SOBRE A TAREFA -
Reproduza fielmente o trecho do texto sobre a Avenida Sete que vai de "Há de se dizer" até "mãos à obra.", incluindo ambos.

Os dois personagens mais relevantes na construção da Avenida Sete e reforma urbanística de Salvador e que mudaram sua cara colonial
Tasso Franco , Salvador |
30/01/2025 às 10:29
Os construtores da Avenida Sete JJ Seabra e Arlindo Fragoso
Foto: Seramov
Estamos chegando ao final deste livro e não poderíamos deixar de falar sobre dois personagens já citados em passante nas crônicas anteriores, mas, que merecem uma só para eles. Falo de José Joaquim Seabra o JJ Seabra, assim conhecido e imortalizado ex-governador que implantou a Avenida Sete no seu primeiro governo (1912/1916); e Arlindo Coelho Fragoso, o engenheiro santamarense responsável pela execução da obra.
Dois personagens com características distintas, JJ Seabra político, intrépido, tribuno loquaz, ambicioso na medida do seu amor pela Bahia; e Arlindo discreto, técnico, obstinado intelectual, fundador da Escola Politécnica e da Academia de Letras da Bahia, construtores de sonhos tomando aqui emprestado o termo do biógrafo de Arlindo, Caiuby Alves da Costa.
Como então, dois seres tão distintos um do outro e falo isso diante do que já li sobre ambos se uniram para construir a avenida que mudou a cara da Salvador colonial para ser contemporânea do século XX, no alvorecer daquele século, copiando ao que se disse na época, o modelo parisiense dos bulevardes do barão de Georges-Eugène Haussmann, final do século XIX e que mudaram Paris e depois o Rio de Janeiro, de Pereira Passos.
Ora, pouco importa que assim fosse porque a capital baiana necessitava de algo que a soltasse, que a respirasse do gueto colonial confinado entre o São Pedro e o Além Carmo com incursões pela cidade baixa, também remodelada por JJ Seabra, no Comércio, e no cais dourado da velha Bahia.
Há de se dizer que Seabra destruiu a memória de parte dessa antiga cidade derrubando igrejas integralmente e fachadas de outras, colocando casarões coloniais no chão e que essa higienização prejudicou as pessoas de menor poder aquisitivo, mas essa é uma conversa própria dos acadêmicos de gabinetes e livros, pois para se executar uma reforma urbanística nem existe consenso, nem outro tipo de solução. É ter vontade politico e por mãos à obra.

(Trechos do conjunto de dados)
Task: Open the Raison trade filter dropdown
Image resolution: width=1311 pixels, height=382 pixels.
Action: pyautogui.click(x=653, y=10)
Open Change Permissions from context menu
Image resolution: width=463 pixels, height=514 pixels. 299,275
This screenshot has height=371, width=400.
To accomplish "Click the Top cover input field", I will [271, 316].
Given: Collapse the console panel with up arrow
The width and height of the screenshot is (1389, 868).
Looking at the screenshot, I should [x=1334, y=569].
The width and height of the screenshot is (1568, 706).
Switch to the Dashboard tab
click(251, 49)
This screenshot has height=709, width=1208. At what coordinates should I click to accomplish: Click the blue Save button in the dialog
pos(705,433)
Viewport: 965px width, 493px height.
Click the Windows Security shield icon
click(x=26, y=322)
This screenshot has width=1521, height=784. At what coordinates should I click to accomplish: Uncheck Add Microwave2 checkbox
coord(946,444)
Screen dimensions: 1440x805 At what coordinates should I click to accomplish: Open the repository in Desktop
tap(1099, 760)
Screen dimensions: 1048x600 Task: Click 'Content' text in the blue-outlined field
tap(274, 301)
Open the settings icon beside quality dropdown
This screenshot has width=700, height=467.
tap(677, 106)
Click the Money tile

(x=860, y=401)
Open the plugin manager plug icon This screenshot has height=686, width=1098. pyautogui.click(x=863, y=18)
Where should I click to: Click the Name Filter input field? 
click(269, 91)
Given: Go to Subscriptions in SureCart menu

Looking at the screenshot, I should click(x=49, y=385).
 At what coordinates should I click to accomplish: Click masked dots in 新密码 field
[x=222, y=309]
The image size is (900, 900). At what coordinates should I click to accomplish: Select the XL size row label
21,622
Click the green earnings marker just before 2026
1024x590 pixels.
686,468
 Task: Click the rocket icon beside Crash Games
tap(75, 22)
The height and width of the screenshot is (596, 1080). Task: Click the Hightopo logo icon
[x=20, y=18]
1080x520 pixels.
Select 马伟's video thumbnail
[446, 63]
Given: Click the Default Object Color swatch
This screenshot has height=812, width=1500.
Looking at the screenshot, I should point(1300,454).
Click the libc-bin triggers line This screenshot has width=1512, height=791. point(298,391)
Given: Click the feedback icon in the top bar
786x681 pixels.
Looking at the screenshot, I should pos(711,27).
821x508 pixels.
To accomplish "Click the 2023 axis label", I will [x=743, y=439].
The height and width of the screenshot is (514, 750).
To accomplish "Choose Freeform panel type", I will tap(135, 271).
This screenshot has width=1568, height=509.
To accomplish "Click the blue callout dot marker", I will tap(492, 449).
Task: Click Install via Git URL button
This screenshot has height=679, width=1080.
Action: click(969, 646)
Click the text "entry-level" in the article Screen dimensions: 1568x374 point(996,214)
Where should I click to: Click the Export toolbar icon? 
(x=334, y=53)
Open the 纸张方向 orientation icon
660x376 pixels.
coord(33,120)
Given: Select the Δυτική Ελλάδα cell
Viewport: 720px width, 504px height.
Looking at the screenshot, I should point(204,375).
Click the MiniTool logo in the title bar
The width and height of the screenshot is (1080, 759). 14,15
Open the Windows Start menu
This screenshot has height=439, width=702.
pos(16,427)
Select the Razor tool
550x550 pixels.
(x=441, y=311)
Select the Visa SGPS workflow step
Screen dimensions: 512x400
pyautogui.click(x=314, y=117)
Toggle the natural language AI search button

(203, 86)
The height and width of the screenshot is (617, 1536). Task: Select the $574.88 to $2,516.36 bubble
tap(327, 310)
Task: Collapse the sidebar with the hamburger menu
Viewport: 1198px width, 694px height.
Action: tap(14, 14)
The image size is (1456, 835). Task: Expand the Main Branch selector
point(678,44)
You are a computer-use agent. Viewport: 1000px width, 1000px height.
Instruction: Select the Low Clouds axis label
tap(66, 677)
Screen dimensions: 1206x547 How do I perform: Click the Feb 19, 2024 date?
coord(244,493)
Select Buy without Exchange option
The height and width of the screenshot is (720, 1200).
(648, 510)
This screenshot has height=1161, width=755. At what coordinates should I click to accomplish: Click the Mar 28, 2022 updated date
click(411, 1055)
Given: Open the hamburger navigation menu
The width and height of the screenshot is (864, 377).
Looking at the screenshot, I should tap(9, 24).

RESPOSTA DO EXERCÍCIO -
Há de se dizer que Seabra destruiu a memória de parte dessa antiga cidade derrubando igrejas integralmente e fachadas de outras, colocando casarões coloniais no chão e que essa higienização prejudicou as pessoas de menor poder aquisitivo, mas essa é uma conversa própria dos acadêmicos de gabinetes e livros, pois para se executar uma reforma urbanística nem existe consenso, nem outro tipo de solução. É ter vontade politico e por mãos à obra.